Segundo o ministro das Cidades Olívio Dutra, Lula investiu, em dois anos de governo, 14 vezes mais em saneamento do que o gasto nos dez anos anteriores. Com relação ao período de 1998 a 2002, os investimentos atuais seriam 35% maiores.
- São recursos disponibilizados para municípios, para governos estaduais que, este ano, vão se transformar em obras. Muitos projetos estavam na fase de produção, de licitação. A partir de agora, esses recursos vão gerar mais empregos, qualificar a vida das pessoas, porque as obras serão executadas - afirma Dutra.
Olívio Dutra participou, na quarta-feira, do programa Diálogo Brasil, transmitido em rede pública de televisão gerada pela TV Nacional.
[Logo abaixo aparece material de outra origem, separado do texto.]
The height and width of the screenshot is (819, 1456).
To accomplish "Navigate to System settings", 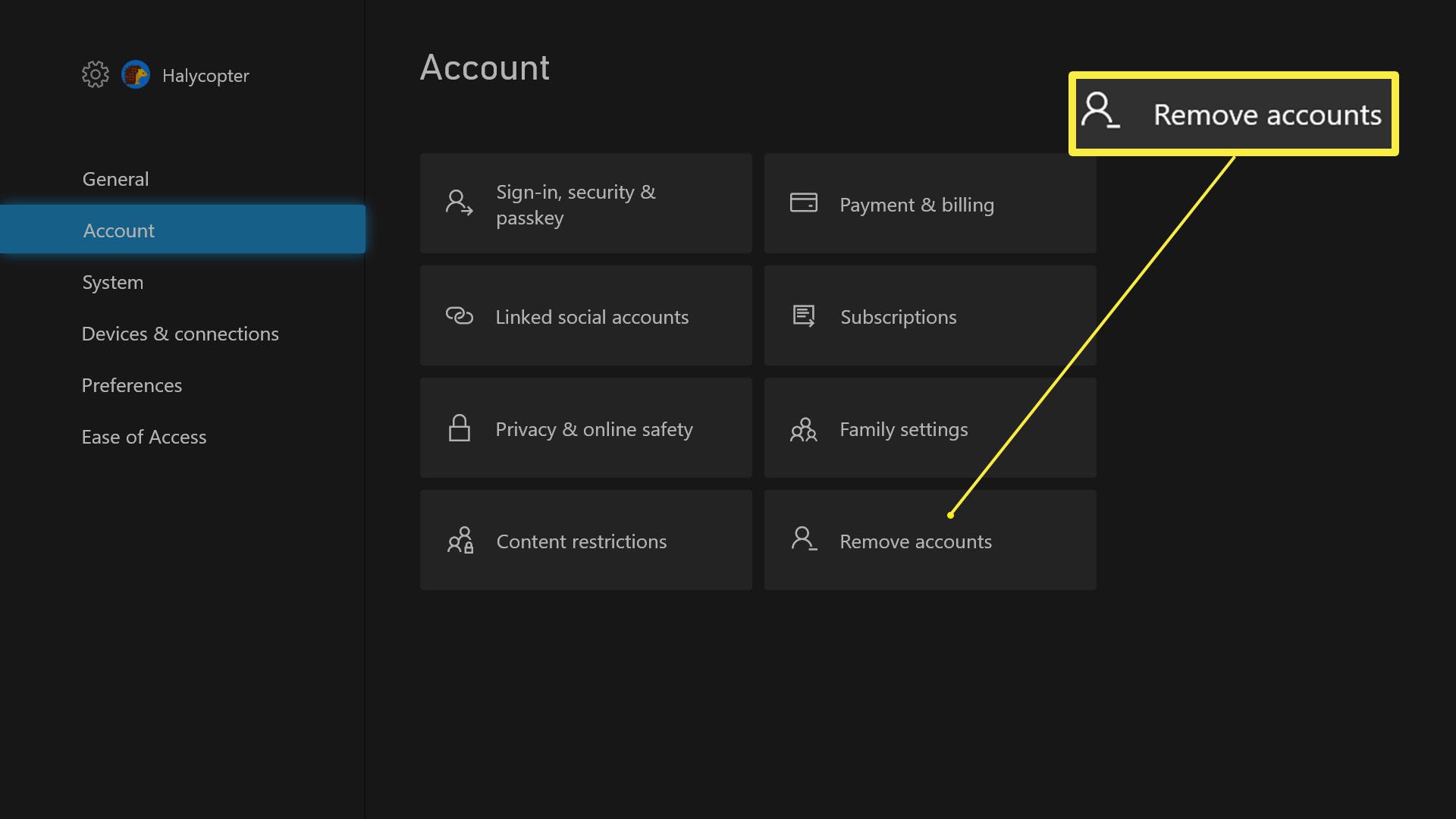I will [x=112, y=282].
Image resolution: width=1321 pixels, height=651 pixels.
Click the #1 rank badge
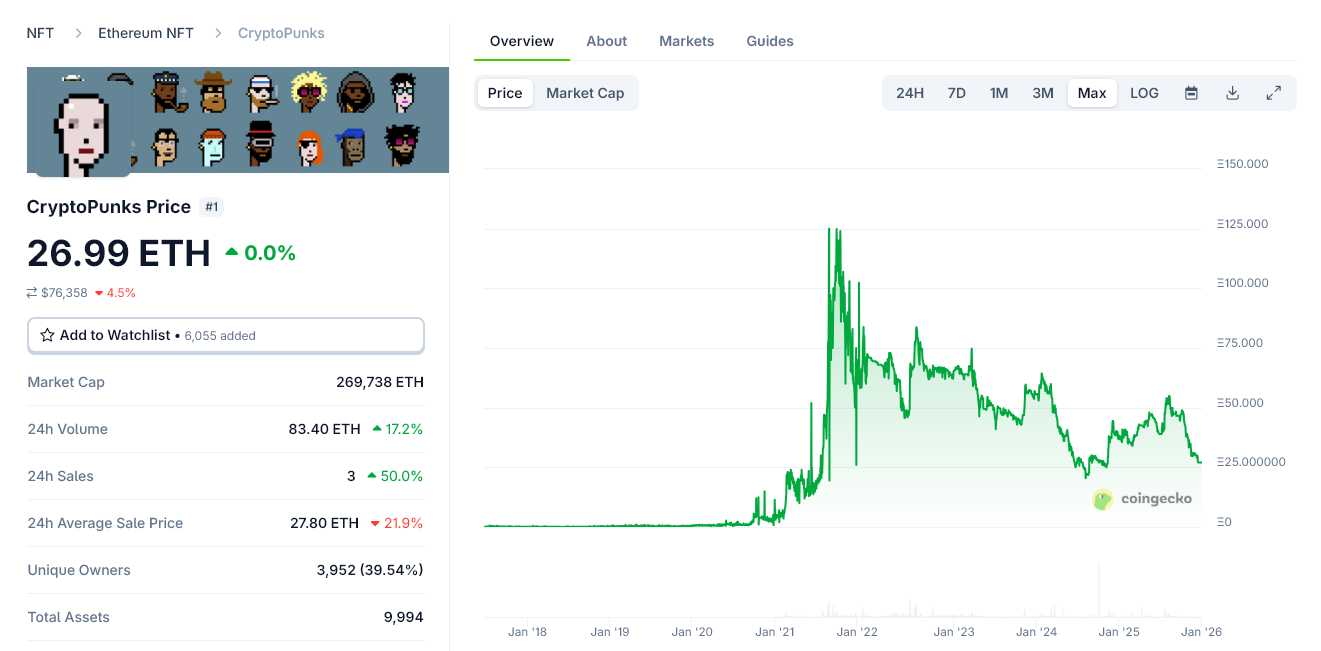point(211,207)
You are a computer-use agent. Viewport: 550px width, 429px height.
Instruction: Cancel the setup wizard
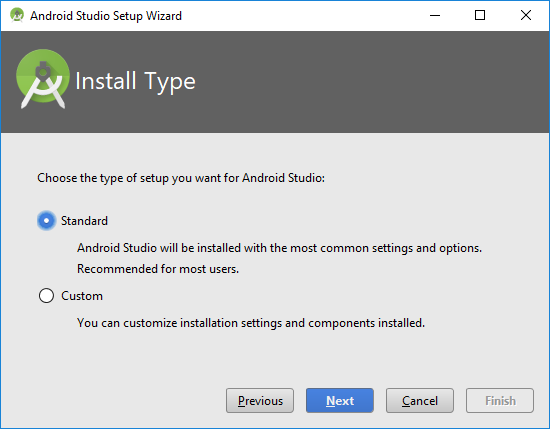tap(420, 401)
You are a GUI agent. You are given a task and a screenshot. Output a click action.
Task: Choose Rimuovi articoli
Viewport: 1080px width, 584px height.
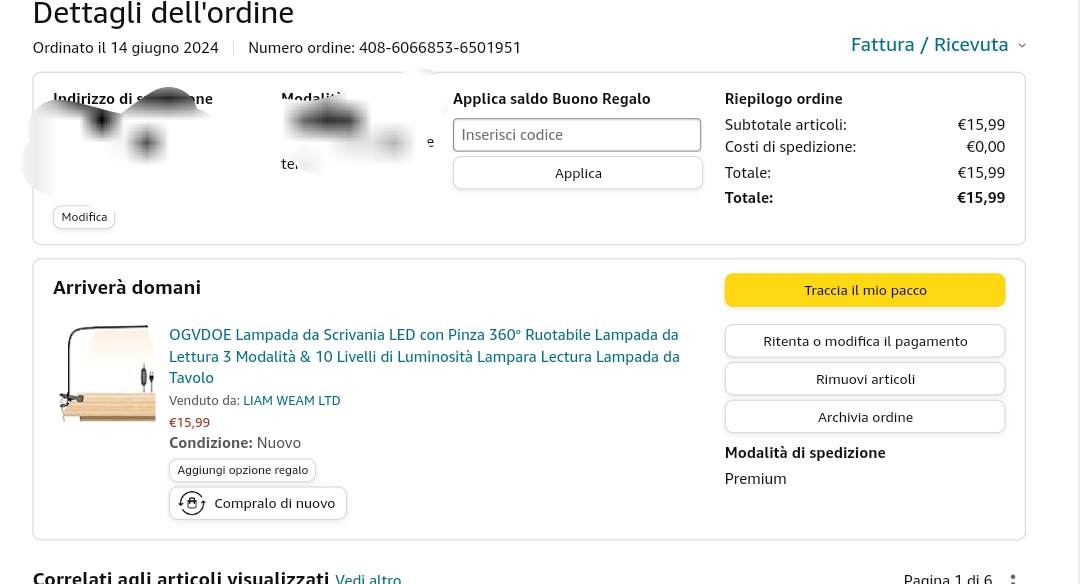tap(864, 379)
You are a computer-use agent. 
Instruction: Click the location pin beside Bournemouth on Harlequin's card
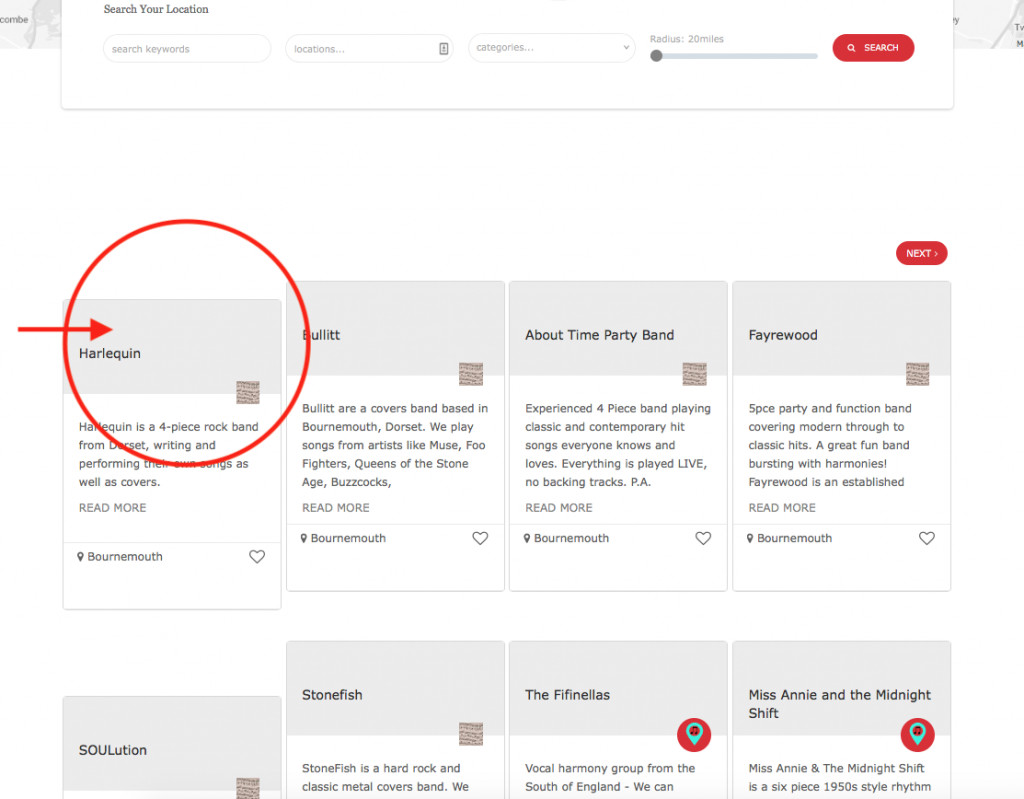point(81,556)
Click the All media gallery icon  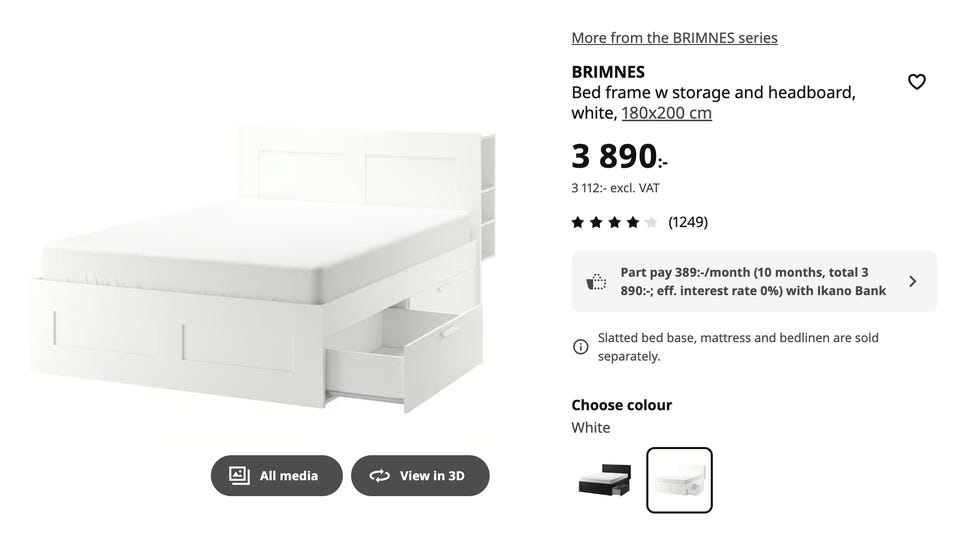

Durante uma hora, ele debateu as políticas de habitação e saneamento com o vice-governador do Rio, Luiz Paulo Conde, e com o advogado do Conselho Jurídico do Sindicato da Habitação de São Paulo, Pedro Cortez.
Em entrevista, logo em seguida, o ministro disse que o governo trabalha com uma política de médio e longo prazo, demonstrada pela disposição em criar o Fundo Nacional de Habitação e o Sistema Nacional de Saneamento. De acordo com Dutra, esses mecanismos serão consolidados por um projeto de lei a ser encaminhado ao Congresso Nacional, nos próximos dias.
Pelos cálculos do ministério, para 2005, estão previstos cerca de R$ 6,5 bilhões para saneamento e cerca de R$ 8 bilhões para habitação:
- A economia respondendo melhor, elevando renda e receita dos entes públicos, nós vamos poder descontigenciar todos os recursos e fazer mais. A meta é 660 mil famílias com moradia qualificada para 2005.
Na área de habitação, Olívio Dutra destacou a atuação do governo Lula na inversão do que chama de lógica perversa no uso de recursos dos fundos sociais:
- Antes, recursos de fundos como FGTS (Fundo de Garantia do Tempo de Serviço), FAT (Fundo de Amparo ao Trabalhador), estavam indo para atender à demanda de moradia das famílias com renda de cinco salários mínimos para cima. No governo Lula, 60% dos recursos dos fundos sociais passaram a atender trabalhadores que recebem menos de cinco salários mínimos. É nessa faixa que se concentram 90% do déficit habitacional.